Kota sebenarnya telah memenangkan organisasi di masa lalu, jelas, karena Sheikh Mansour bin Zayed al-Nahyan, pewaris keluarga penghakiman Abu Dhabi, muncul di Manchester pada tahun 2008: pada tahun 2012, dengan intervensi signifikan Sergio Aguero di menit akhir dari pertandingan terakhir, serta pada tahun 2014, ketika alirannya agak ekstra indah.

Terakhir, tahun ini, City– dan Guardiola– sepertinya telah melakukannya, dan derby Manchester kedua periode itu, untuk sementara, muncul untuk memberikan bukti. United mungkin duduk di urutan kedua di Liga Premier, namun itu jauh kedua: selama 18 faktor di belakang pada banyak poin musim ini, dan juga 16 kembali sebelum pertama pada hari Sabtu. City kemungkinan besar akan memenangkan gelar lebih awal dibandingkan dengan individu yang pernah melakukannya, dengan lebih banyak poin, dengan margin yang lebih besar, setelah benar-benar mencetak lebih banyak gol dan memenangkan lebih banyak pertandingan.

Ini telah terbukti menjadi satu-satunya tim di Inggris yang benar-benar mampu mencocokkan

hampir, biaya City di bursa transfer. Hegemoninya bisa lenyap, namun efektivitasnya belum. Itu tidak pergi diam-diam sampai malam.
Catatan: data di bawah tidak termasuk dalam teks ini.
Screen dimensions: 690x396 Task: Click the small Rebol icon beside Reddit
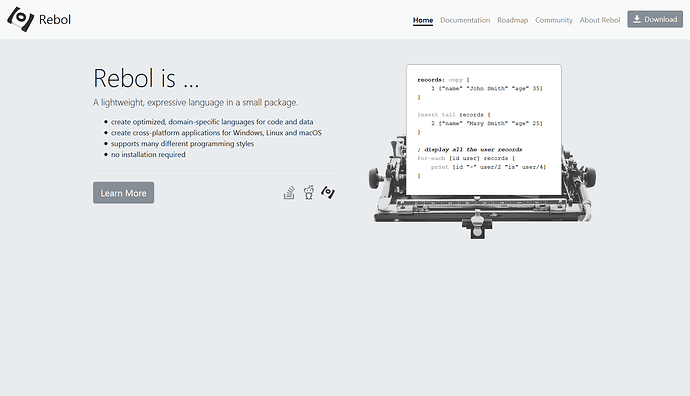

Relatif sesuka hati, City dipotong dan diperbesar melalui perlindungan United. Pemain Guardiola terlalu cepat, terlalu kuat, dan juga pintar untuk orang-orang membosankan yang telah dikirim José Mourinho untuk mencoba memadamkan mereka. Mereka merelokasi pola-pola yang menyilaukan dan hipnosis, meningkat secara instan dan kemudian pergi tanpa jejak. Ini adalah sepakbola yang diyakinkan Guardiola, sepakbola yang ia mainkan sepanjang waktu, sepakbola masa depan. Serikat tampak seperti masa lalu.

Lebih buruk lagi untuk United, mungkin, adalah bahwa pelatihnya, Mourinho, telah lama memiliki udara dari seorang pria yang bertentangan tidak hanya dengan tradisi kebanggaan yang dipuji klub, namun demikian juga dengan citra diri yang positif, kepuasan yang tegas.
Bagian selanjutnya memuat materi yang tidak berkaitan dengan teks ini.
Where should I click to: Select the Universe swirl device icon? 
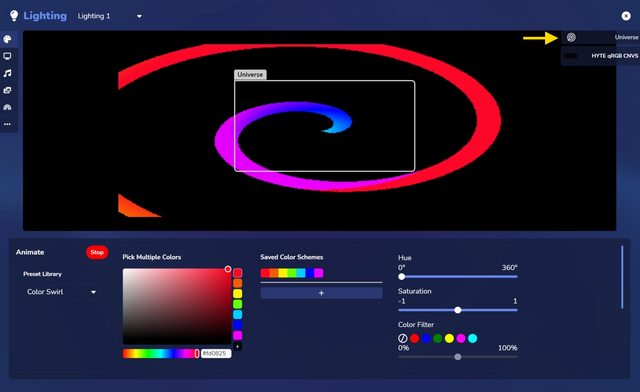[571, 38]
Di area dua menit, United adalah level, 2 gol diciptakan, minimal sebagian, oleh Alexis Sanchez serta dicetak oleh Paul Pogba, rambutnya berwarna biru juga putih. Tidak lama setelah itu, tim Mourinho memimpin, dengan Chris Smalling menyentuh kediaman satu lagi distribusi Sanchez.

Pada saat itu, rasanya seperti kehati-hatian. Selama paruh pertama, sepertinya itu salah informasi. Kota adalah masa depan; United hanyalah barang antik terakhir dari masa lalu. Piring-piring itu tidak hanya bergerak, mereka terombang-ambing. Saat ini, bagaimanapun, itu terlihat apa pun. Ini sebenarnya adalah tahun City; itu pasti akan terverifikasi cukup cepat. Namun United, seperti Liverpool, Tottenham, Chelsea dan Koleksi, pasti akan mengumpulkan sekali lagi tahun depan. Masa depan tidak begitu jelas seperti yang segera muncul.
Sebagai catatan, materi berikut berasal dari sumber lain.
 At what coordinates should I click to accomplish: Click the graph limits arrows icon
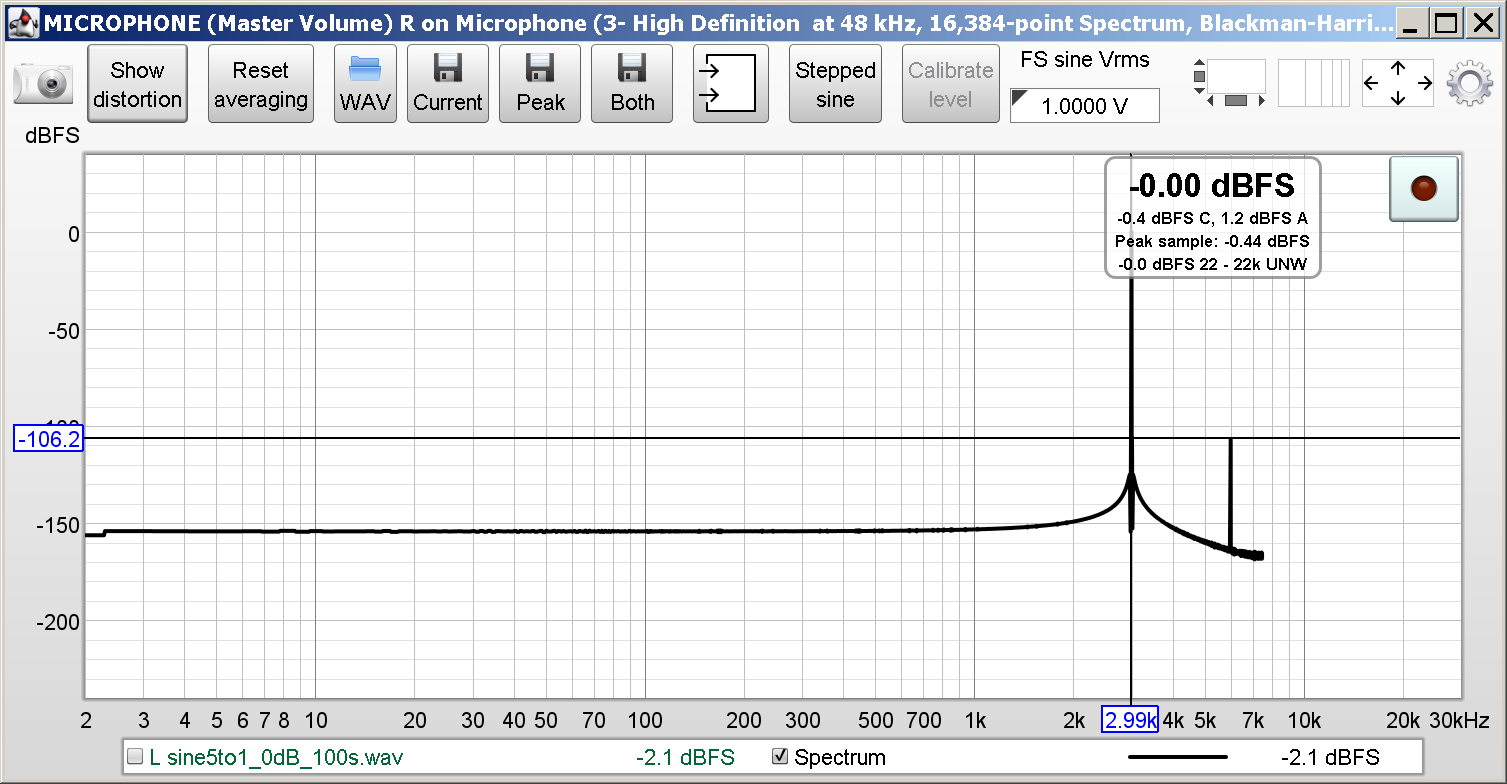click(1397, 84)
Tetap saja, itu akan menjadi peregangan untuk menyatakan bahwa, bahkan dalam durasi paling mengerikan dari latar belakang United selama tiga dekade, keseimbangan kekuasaan di kota sebenarnya telah terbalik. United telah memenangkan tiga gelar sejak City masuk ke dalam kekayaan, dan membuat sejumlah final Liga Champions.

Manchester City adalah 2 gol di depan

tetapi memimpin seharusnya sudah tiga, atau 4, atau 5. Di tribun Etihad Arena, pengikut-pengikutnya sedang pusing, mengigau, desis dengan perasaan manic yang mengatakan keinginan yang datang untuk hidup, tidak pasti apakah untuk terlihat takjub di lapangan atau berbalik dan mengejek penggemar United yang menulis di belakang satu tujuan.

Kota selalu menjadi klub Manchester yang disantap dengan rasa tidak aman, begitu juga United yang dengan strut merak dan frontman menyombongkan diri, apa pun iklimnya.